**EXERCISE PROMPT:** For each line below that contains the string "marker", copy that line.

**INFORMATION GIVEN:**
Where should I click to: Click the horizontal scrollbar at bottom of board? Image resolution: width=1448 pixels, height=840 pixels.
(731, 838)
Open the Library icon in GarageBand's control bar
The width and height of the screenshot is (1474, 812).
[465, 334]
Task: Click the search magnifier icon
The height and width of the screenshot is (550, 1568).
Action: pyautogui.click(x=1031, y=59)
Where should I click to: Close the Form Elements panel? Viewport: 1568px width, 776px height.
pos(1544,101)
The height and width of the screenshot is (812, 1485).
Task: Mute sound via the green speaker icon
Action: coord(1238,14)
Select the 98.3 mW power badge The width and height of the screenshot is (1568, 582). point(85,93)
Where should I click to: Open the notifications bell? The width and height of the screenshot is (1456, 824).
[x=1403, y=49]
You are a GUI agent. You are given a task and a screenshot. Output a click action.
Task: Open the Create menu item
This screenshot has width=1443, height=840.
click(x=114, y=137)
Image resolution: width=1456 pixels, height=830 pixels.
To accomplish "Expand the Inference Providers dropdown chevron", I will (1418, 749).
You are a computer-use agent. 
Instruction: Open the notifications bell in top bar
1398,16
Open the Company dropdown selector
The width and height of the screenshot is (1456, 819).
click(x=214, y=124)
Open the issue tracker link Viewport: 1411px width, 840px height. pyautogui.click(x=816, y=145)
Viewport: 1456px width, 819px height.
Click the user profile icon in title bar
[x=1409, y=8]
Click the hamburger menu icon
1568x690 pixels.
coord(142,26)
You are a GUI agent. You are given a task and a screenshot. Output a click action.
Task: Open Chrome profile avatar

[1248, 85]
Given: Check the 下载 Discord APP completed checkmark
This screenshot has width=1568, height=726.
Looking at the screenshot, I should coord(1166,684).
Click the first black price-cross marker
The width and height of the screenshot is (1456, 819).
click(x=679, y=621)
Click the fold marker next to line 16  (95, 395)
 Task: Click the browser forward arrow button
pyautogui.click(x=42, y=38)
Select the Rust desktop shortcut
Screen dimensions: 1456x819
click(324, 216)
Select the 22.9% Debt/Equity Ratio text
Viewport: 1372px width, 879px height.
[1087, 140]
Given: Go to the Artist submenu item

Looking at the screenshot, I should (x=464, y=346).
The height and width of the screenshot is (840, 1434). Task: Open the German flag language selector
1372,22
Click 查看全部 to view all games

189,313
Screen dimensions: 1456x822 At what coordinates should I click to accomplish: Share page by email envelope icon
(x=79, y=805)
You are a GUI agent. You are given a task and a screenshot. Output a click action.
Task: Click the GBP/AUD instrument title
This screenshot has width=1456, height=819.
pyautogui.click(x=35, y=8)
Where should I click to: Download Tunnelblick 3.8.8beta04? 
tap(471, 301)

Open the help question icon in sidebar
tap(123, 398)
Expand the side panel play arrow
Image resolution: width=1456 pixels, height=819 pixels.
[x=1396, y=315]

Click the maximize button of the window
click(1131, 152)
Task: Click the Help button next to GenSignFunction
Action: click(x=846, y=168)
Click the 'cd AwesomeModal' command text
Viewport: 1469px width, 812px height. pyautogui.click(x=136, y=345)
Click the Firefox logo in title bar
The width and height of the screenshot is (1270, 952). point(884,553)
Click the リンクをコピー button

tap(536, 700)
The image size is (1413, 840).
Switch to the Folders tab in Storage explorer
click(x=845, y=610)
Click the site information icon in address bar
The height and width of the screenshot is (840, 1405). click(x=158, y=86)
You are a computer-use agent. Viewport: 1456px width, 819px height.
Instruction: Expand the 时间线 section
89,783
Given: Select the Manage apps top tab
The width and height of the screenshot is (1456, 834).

**TASK RESPONSE:**
Click the first black price-cross marker
Click the fold marker next to line 16  (95, 395)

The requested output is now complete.